Data entries
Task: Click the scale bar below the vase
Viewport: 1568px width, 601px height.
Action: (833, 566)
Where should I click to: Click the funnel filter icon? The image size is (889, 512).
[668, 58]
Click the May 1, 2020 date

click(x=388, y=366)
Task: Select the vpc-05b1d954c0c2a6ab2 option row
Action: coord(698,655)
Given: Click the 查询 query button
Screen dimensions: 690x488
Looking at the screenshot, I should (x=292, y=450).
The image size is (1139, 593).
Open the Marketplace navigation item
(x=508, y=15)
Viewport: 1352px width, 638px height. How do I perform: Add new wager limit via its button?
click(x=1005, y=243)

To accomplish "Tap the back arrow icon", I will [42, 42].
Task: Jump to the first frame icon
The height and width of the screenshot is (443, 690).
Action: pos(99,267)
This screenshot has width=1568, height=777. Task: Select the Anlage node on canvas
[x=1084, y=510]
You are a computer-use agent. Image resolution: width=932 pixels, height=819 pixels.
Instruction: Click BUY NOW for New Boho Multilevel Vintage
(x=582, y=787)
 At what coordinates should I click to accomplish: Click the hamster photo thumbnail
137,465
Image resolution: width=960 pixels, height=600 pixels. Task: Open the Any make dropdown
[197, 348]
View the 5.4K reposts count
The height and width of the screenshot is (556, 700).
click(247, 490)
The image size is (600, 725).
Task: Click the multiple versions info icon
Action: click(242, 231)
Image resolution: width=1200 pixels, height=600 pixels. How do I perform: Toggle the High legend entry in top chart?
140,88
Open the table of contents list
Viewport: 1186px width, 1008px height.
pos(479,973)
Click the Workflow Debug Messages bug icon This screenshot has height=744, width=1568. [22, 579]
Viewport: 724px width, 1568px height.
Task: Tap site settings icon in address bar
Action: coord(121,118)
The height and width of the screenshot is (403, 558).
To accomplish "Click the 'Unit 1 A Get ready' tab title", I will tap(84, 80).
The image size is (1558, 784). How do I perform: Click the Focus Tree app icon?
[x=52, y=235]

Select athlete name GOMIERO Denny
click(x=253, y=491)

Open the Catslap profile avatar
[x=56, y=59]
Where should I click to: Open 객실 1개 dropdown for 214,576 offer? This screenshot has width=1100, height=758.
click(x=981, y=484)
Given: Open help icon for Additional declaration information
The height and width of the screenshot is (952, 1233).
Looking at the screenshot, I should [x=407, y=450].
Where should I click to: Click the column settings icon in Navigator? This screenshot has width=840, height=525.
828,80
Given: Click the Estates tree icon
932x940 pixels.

▶ _Exercise instructions_:
Convert the data entries above into a JSON list of strings, one string per line, leaving out blank lines.

▶ _Written response_:
[
  "Task: Click the scale bar below the vase",
  "Viewport: 1568px width, 601px height.",
  "Action: (833, 566)",
  "Where should I click to: Click the funnel filter icon? The image size is (889, 512).",
  "[668, 58]",
  "Click the May 1, 2020 date",
  "click(x=388, y=366)",
  "Task: Select the vpc-05b1d954c0c2a6ab2 option row",
  "Action: coord(698,655)",
  "Given: Click the 查询 query button",
  "Screen dimensions: 690x488",
  "Looking at the screenshot, I should (x=292, y=450).",
  "The image size is (1139, 593).",
  "Open the Marketplace navigation item",
  "(x=508, y=15)",
  "Viewport: 1352px width, 638px height. How do I perform: Add new wager limit via its button?",
  "click(x=1005, y=243)",
  "To accomplish \"Tap the back arrow icon\", I will [42, 42].",
  "Task: Jump to the first frame icon",
  "The height and width of the screenshot is (443, 690).",
  "Action: pos(99,267)",
  "This screenshot has width=1568, height=777. Task: Select the Anlage node on canvas",
  "[x=1084, y=510]",
  "You are a computer-use agent. Image resolution: width=932 pixels, height=819 pixels.",
  "Instruction: Click BUY NOW for New Boho Multilevel Vintage",
  "(x=582, y=787)",
  " At what coordinates should I click to accomplish: Click the hamster photo thumbnail",
  "137,465",
  "Image resolution: width=960 pixels, height=600 pixels. Task: Open the Any make dropdown",
  "[197, 348]",
  "View the 5.4K reposts count",
  "The height and width of the screenshot is (556, 700).",
  "click(247, 490)",
  "The image size is (600, 725).",
  "Task: Click the multiple versions info icon",
  "Action: click(242, 231)",
  "Image resolution: width=1200 pixels, height=600 pixels. How do I perform: Toggle the High legend entry in top chart?",
  "140,88",
  "Open the table of contents list",
  "Viewport: 1186px width, 1008px height.",
  "pos(479,973)",
  "Click the Workflow Debug Messages bug icon This screenshot has height=744, width=1568. [22, 579]",
  "Viewport: 724px width, 1568px height.",
  "Task: Tap site settings icon in address bar",
  "Action: coord(121,118)",
  "The height and width of the screenshot is (403, 558).",
  "To accomplish \"Click the 'Unit 1 A Get ready' tab title\", I will tap(84, 80).",
  "The image size is (1558, 784). How do I perform: Click the Focus Tree app icon?",
  "[x=52, y=235]",
  "Select athlete name GOMIERO Denny",
  "click(x=253, y=491)",
  "Open the Catslap profile avatar",
  "[x=56, y=59]",
  "Where should I click to: Open 객실 1개 dropdown for 214,576 offer? This screenshot has width=1100, height=758.",
  "click(x=981, y=484)",
  "Given: Open help icon for Additional declaration information",
  "The height and width of the screenshot is (952, 1233).",
  "Looking at the screenshot, I should [x=407, y=450].",
  "Where should I click to: Click the column settings icon in Navigator? This screenshot has width=840, height=525.",
  "828,80",
  "Given: Click the Estates tree icon",
  "932x940 pixels."
]